**What to produce**
From the entries, return every line where the string "agent" shows up.

**Data to use**

****

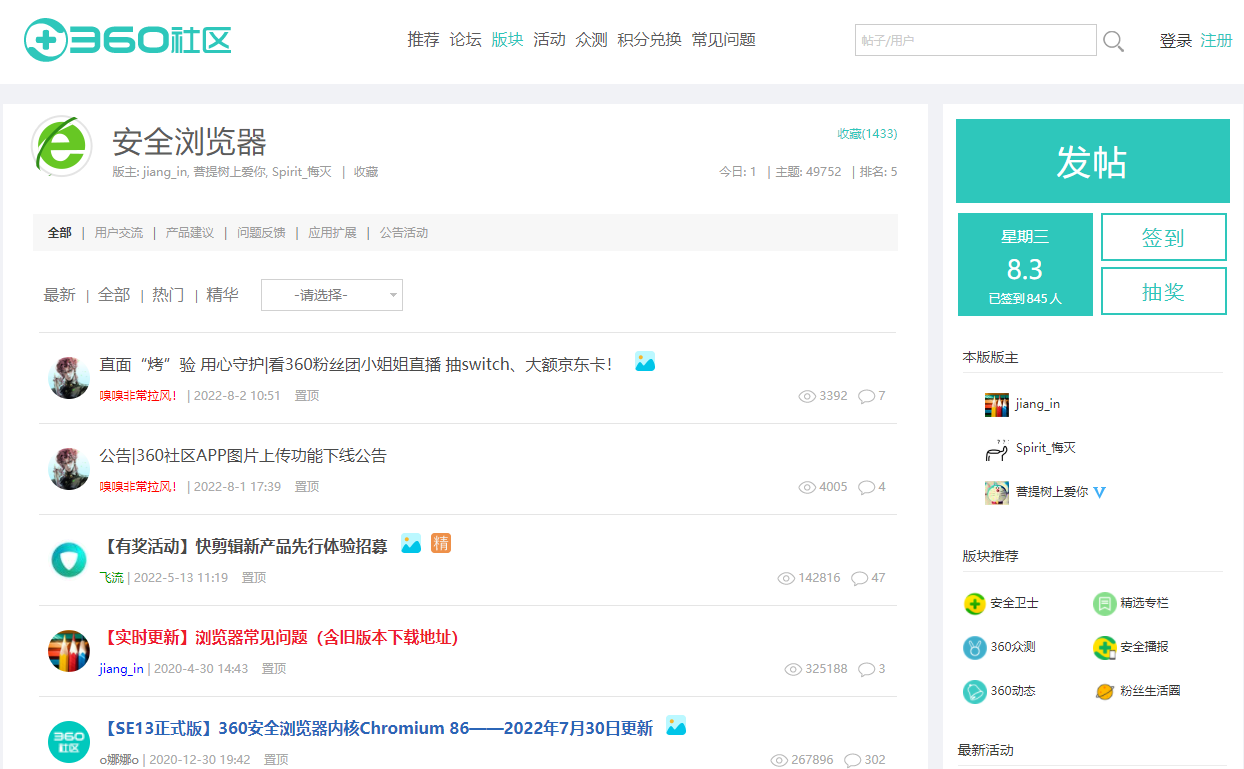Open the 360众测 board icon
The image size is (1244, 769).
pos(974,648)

****

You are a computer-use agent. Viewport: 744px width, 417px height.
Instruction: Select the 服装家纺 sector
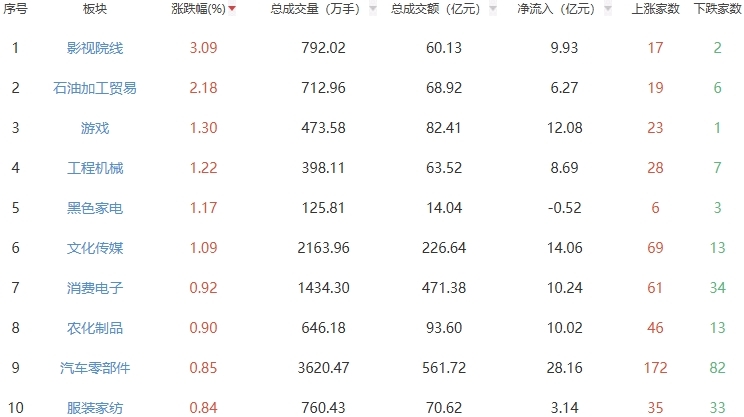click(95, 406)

****

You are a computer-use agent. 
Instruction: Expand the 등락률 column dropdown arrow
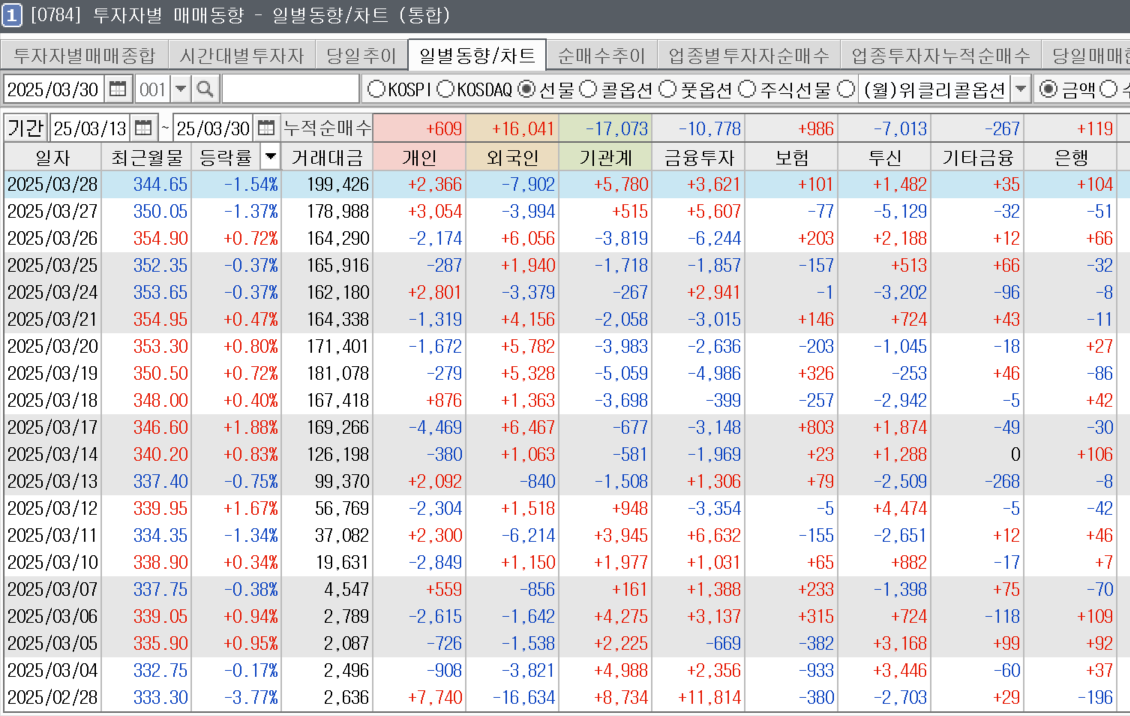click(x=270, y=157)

****

**The answer**
You are a computer-use agent. Viewport: 744px width, 417px height.
You are a computer-use agent. 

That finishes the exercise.